- Document segment

June 28, 2004

Love and Gossip in the Peace Corps

Allow me one day of cynicism. If you like, you can once again blame my tutor's coffee.

Last week, the B-13s (We brave volunteers who came last year and have decided to stay for a year or more) were all in Pazarjik talking about the year behind us and advising the new teachers, the B-15s, Polonius-style. Basically, there was a lot of chat about being true to oneself and not lending or borrowing money from students. Both very useful tips.

The prediction had been that the B-13s would charge into MST ("Mid-Service Training." Another successful collection of letters brought to you by Peace Corps. Honestly, you should have seen the evaluation forms we had to fill out. "Have the PC PMs provided enough aid to PCVs regarding ETs, ISTs, and TEFLs? Have the PCMO and PCSO provided clear explanations of the EAP and Medevac procedures?") full of adrenaline and estrogen, sweep the B-15s off their feet, and cure all of our dating ills.

You see, most of us have what you would call a natural fear of dating in our towns. I've given quite a few examples of gossip's speed in Bulgaria (Among Bulgarians, mostly. But read on and you'll find out Americans move it even faster). When an American gets together with a Bulgarian, it had better mean something because it's all everyone in that town will be talking about for the course of the relationship. The whole process is made easier in towns with universities, where people from around Bulgaria come and go, but those are far and few between. So the B-13s, well, most of us, have gotten a little, um, stir crazy in the past year and the prospect of 40 new Americans being injected into Bulgaria gave everybody a little hope.

- Data records
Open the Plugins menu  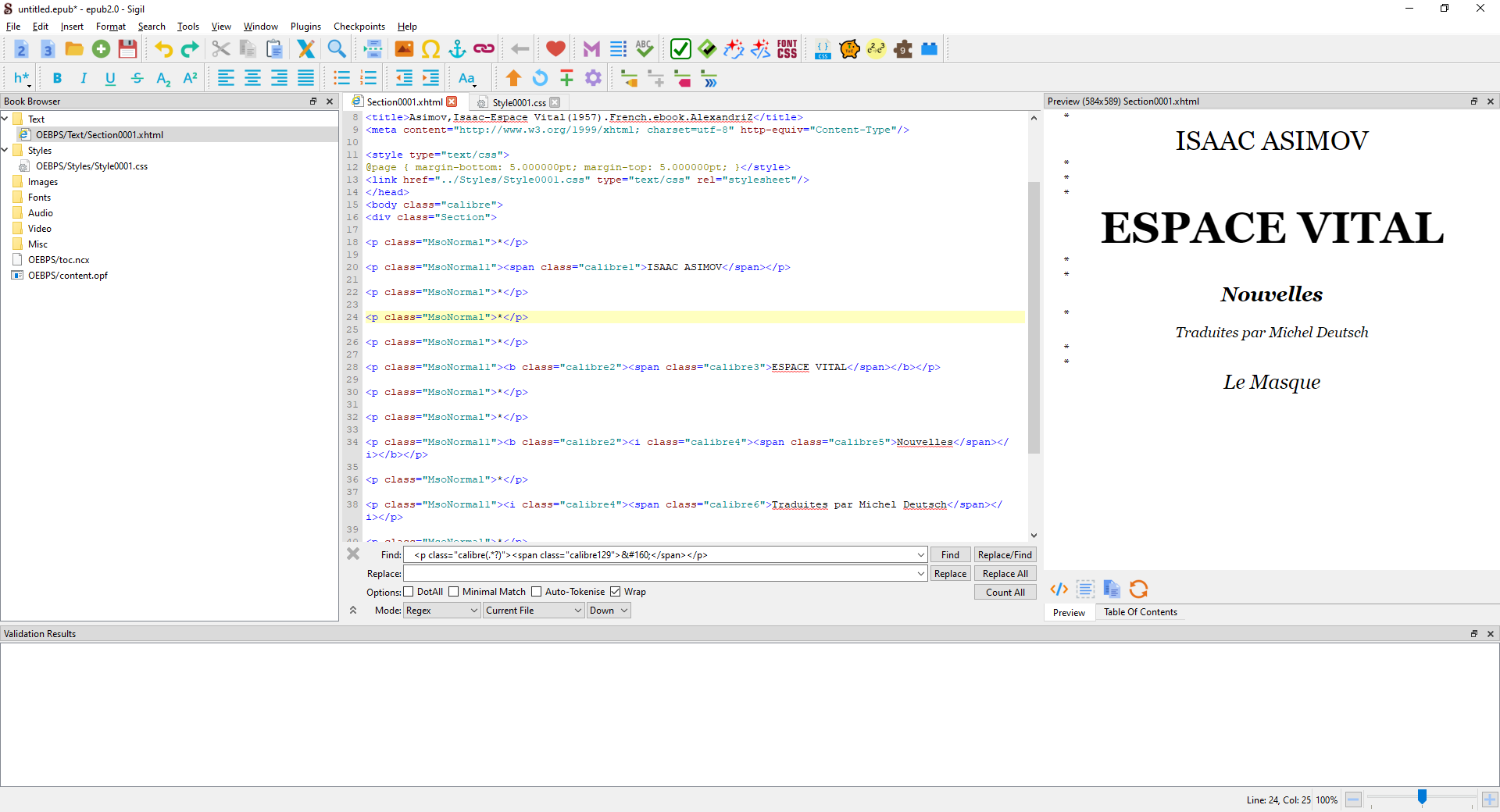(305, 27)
--
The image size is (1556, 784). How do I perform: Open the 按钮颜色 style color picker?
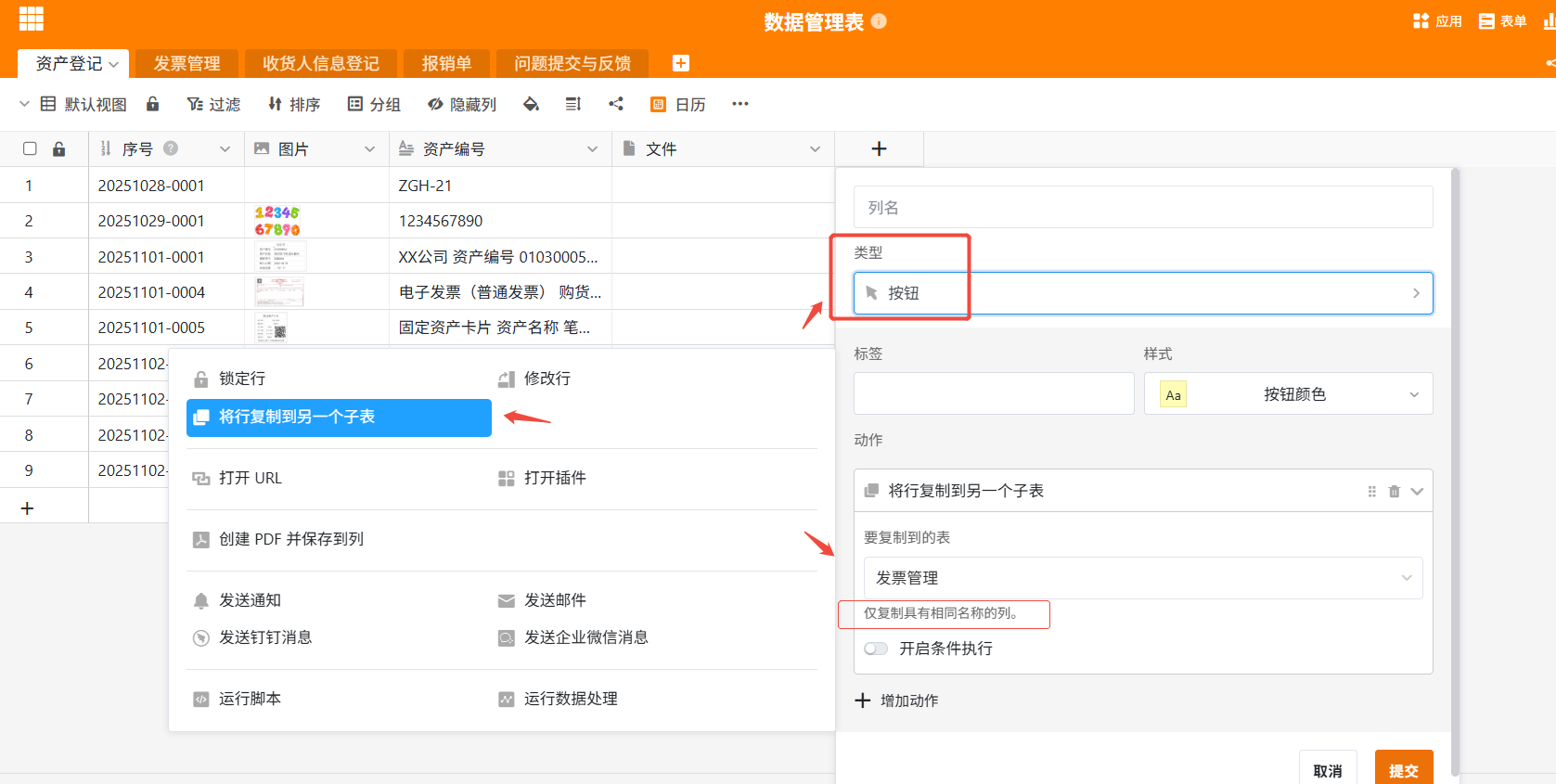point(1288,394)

- Your objective
Reproduce the complete passage on love and gossip in the Peace Corps word for word. The listing above comes from a separate source unrelated to the passage.

- Complete answer
June 28, 2004

Love and Gossip in the Peace Corps

Allow me one day of cynicism. If you like, you can once again blame my tutor's coffee.

Last week, the B-13s (We brave volunteers who came last year and have decided to stay for a year or more) were all in Pazarjik talking about the year behind us and advising the new teachers, the B-15s, Polonius-style. Basically, there was a lot of chat about being true to oneself and not lending or borrowing money from students. Both very useful tips.

The prediction had been that the B-13s would charge into MST ("Mid-Service Training." Another successful collection of letters brought to you by Peace Corps. Honestly, you should have seen the evaluation forms we had to fill out. "Have the PC PMs provided enough aid to PCVs regarding ETs, ISTs, and TEFLs? Have the PCMO and PCSO provided clear explanations of the EAP and Medevac procedures?") full of adrenaline and estrogen, sweep the B-15s off their feet, and cure all of our dating ills.

You see, most of us have what you would call a natural fear of dating in our towns. I've given quite a few examples of gossip's speed in Bulgaria (Among Bulgarians, mostly. But read on and you'll find out Americans move it even faster). When an American gets together with a Bulgarian, it had better mean something because it's all everyone in that town will be talking about for the course of the relationship. The whole process is made easier in towns with universities, where people from around Bulgaria come and go, but those are far and few between. So the B-13s, well, most of us, have gotten a little, um, stir crazy in the past year and the prospect of 40 new Americans being injected into Bulgaria gave everybody a little hope.